PROVIDED TEXT —
## begin

"Hearts Burst into Fire" is a song by the heavy metal band Bullet for My Valentine. The song was released as the second single from their second album, Scream Aim Fire.
The song is featured in the video game NHL 09. Like most of their songs, the song is played in Drop C guitar tuning.

Music video
The video of the song is a montage of clips from the tour accompanying the album. It features fans displaying support for the band, many of whom display logos and tattoos featuring song names and lyrics by the band.

## end

DATASET EXCERPT —
## begin

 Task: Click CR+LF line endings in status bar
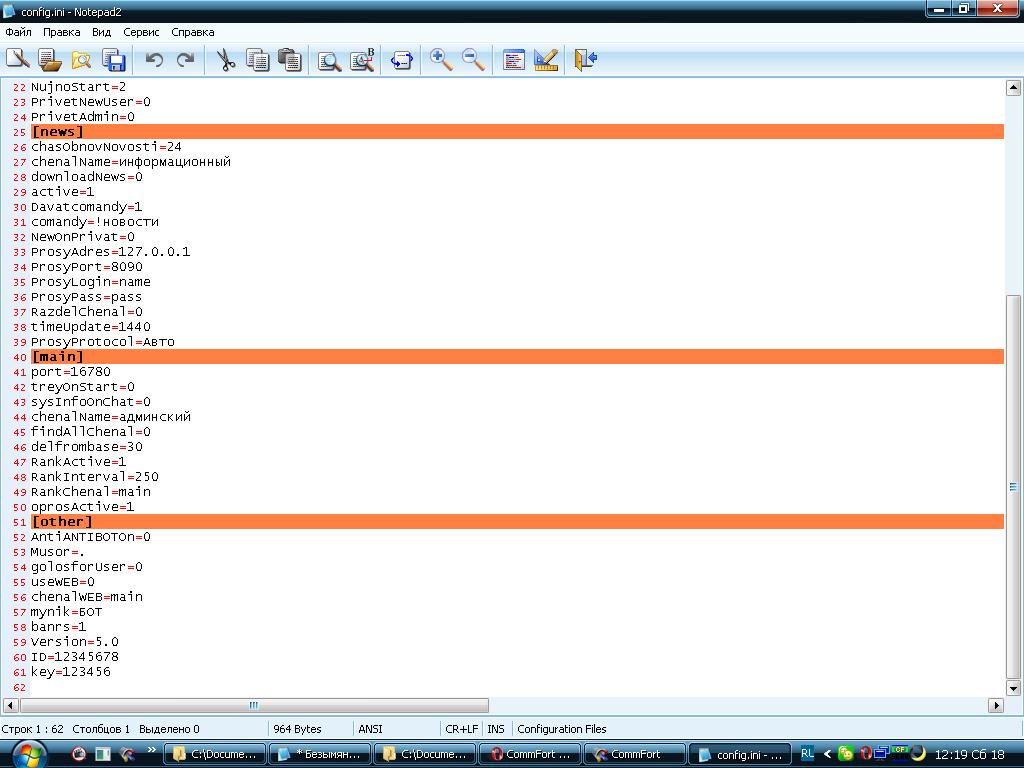(x=461, y=729)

## end

BRIEF 1 —
Answer these from the article on "Hearts Burst into Fire":
(a) From which album was the song released as the second single?
(b) In which video game does the song appear?
(c) What does the song's music video consist of?
BRIEF 2 — Write the next part of the article on "Hearts Burst into Fire," picking up after its last sentence.
The listing has no role in any of this.

WRITTEN RESPONSE 1 —
(a) Scream Aim Fire
(b) NHL 09
(c) A montage of clips from the tour accompanying the album

WRITTEN RESPONSE 2 —
Track listing
2 Track Single
 "Hearts Burst into Fire" - 4:57
 "Hearts Burst into Fire (Acoustic)" - 3:58

7" Single
 "Hearts Burst into Fire" - 4:57
 "No Easy Way Out" - 4:32

Promotional Single
 "Hearts Burst into Fire (Radio Edit)" - 4:15
 "Hearts Burst into Fire (Clean Album Version)" - 4:58
 "Hearts Burst into Fire (UK Edit)" - 3:39

Personnel
Matthew "Matt" Tuck - lead vocals, rhythm guitar, intro guitar solo
Michael "Padge" Paget - lead guitar, backing vocals
Michael "Moose" Thomas - drums
Jason "Jay" James - bass guitar, backing vocals

Charts

References

External links
 

Bullet for My Valentine songs
Heavy metal ballads
2008 songs
2008 singles
Songs written by Matthew Tuck
Songs written by Michael Paget
Songs written by Jason James (musician)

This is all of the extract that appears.